Recommend Environment
– [Python3](https://www.python.org/download/releases/3.0/)
– [Numpy](http://www.numpy.org/)
– [Matplotlib](https://matplotlib.org/)
Dataset
– Download MNIST dataset in this repository from [here](../data). Note that this has a different format as you used for the homework02, since we want to use the data loading functions in the code directly.
Assignment Description
1. Get the code
– The incomplete code for this project can be found [here](assignment/).
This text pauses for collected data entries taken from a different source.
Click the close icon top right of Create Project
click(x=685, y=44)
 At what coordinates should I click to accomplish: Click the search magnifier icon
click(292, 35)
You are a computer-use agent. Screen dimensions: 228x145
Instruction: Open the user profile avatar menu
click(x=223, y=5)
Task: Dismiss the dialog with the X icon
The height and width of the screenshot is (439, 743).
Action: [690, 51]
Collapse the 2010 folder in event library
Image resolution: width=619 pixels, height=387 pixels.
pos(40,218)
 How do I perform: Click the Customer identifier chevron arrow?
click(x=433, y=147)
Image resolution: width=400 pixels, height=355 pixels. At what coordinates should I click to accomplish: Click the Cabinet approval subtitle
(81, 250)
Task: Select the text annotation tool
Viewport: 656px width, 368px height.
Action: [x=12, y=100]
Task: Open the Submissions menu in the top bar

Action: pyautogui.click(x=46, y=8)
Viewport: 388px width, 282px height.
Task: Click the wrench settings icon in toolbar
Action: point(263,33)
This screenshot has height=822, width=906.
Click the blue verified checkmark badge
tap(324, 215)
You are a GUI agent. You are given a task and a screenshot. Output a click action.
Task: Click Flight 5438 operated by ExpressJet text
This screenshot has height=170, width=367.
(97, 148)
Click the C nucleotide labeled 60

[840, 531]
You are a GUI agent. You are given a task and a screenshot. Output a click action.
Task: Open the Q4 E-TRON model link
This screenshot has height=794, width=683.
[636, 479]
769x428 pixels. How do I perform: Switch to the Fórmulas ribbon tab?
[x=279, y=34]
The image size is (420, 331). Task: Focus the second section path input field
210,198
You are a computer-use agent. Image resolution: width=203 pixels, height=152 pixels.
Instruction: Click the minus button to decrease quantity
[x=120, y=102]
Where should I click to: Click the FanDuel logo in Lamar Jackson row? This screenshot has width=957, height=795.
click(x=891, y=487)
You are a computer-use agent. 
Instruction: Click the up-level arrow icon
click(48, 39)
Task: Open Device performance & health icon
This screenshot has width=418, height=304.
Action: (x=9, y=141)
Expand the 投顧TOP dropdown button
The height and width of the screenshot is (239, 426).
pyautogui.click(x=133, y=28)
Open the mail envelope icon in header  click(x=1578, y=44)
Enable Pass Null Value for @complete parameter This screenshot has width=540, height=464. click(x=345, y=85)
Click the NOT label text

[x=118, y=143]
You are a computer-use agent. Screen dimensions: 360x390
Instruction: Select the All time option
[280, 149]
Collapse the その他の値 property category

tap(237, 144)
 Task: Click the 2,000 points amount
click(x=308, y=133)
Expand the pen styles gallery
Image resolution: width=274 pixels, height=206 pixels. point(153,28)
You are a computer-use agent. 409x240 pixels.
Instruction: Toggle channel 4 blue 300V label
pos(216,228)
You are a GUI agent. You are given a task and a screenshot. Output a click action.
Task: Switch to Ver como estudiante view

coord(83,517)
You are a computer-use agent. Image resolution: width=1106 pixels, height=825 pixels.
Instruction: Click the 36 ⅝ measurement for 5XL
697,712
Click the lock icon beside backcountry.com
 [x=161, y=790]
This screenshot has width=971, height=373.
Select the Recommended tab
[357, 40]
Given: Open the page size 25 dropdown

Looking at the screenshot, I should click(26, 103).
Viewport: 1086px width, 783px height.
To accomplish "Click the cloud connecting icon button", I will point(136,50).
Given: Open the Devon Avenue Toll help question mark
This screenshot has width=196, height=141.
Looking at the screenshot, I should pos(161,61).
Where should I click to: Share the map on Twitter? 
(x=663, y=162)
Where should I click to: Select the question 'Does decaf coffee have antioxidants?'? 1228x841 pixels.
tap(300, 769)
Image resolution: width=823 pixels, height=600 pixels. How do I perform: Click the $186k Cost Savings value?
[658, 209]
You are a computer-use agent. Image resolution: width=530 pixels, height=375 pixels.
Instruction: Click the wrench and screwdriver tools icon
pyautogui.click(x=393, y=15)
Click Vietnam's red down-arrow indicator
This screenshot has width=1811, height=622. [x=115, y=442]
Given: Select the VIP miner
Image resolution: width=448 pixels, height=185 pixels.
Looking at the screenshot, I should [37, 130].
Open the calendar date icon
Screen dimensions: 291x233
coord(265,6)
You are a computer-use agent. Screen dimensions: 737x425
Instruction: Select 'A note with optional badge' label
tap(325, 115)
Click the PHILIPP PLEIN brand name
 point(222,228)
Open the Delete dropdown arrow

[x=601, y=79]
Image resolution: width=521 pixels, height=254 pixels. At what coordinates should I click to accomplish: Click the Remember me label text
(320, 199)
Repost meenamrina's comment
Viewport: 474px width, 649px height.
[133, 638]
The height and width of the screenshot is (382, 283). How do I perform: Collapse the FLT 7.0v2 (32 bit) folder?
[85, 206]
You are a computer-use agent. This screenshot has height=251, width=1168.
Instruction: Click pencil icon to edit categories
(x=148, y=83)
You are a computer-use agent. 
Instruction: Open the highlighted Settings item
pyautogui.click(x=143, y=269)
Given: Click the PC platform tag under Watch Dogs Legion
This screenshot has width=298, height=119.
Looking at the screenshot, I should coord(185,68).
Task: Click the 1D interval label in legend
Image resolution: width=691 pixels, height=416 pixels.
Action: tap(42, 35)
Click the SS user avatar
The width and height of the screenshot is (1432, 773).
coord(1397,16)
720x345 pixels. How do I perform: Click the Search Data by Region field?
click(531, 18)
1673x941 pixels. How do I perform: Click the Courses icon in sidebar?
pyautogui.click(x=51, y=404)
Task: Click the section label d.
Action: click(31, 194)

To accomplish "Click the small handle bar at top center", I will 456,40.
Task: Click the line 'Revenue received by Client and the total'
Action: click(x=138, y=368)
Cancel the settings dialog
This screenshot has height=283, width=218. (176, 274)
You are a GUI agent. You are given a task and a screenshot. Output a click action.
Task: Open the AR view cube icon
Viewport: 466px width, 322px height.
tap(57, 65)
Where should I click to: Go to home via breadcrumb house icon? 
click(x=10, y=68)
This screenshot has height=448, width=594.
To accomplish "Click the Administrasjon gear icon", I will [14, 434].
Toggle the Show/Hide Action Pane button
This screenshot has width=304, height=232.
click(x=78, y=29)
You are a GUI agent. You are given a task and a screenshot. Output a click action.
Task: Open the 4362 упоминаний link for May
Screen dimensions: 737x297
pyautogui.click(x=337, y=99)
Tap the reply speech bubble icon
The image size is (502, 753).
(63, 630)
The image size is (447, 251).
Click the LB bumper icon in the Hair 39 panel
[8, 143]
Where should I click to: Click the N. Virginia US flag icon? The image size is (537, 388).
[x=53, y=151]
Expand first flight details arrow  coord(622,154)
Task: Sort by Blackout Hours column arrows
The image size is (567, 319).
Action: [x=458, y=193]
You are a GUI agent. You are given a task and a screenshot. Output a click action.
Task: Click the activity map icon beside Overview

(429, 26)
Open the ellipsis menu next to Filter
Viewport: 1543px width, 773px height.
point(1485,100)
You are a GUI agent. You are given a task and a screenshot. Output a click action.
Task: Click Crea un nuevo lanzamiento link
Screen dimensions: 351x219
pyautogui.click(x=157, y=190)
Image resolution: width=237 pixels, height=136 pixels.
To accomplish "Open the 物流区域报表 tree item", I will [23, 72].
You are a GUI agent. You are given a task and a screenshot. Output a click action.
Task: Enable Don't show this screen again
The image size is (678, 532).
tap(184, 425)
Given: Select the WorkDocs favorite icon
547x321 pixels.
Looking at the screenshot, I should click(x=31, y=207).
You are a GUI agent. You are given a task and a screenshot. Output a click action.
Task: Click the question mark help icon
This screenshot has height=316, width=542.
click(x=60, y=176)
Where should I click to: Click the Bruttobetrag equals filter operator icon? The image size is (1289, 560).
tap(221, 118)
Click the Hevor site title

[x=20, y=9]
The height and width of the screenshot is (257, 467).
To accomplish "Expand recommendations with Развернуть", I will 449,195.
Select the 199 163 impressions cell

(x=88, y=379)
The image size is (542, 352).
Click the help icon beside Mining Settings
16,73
The code is modified from an online tutorial.
– Read the code and make sure to understand what happened here.
2. Check the data
– Change `DATA_PATH` in [`experiment/mlp.py`](assignment/experiment/mlp.py) to be the path where you put the MNIST data, then run
“`
python mlp.py –input
“`
If everything is correct, you will see the output shows 3,000 samples in training, 10,000 samples in validation and 10,000 samples in testing.
3. Implement the sigmoid function
– Complete the implementation of the sigmoid function and derivative of sigmoid in [`src/activation.py`](assignment/src/activation.py).
– `sigmoid(z)` returns the value of sigmoid function and `sigmoid_prime(z)` returns the value of derivative of sigmoid.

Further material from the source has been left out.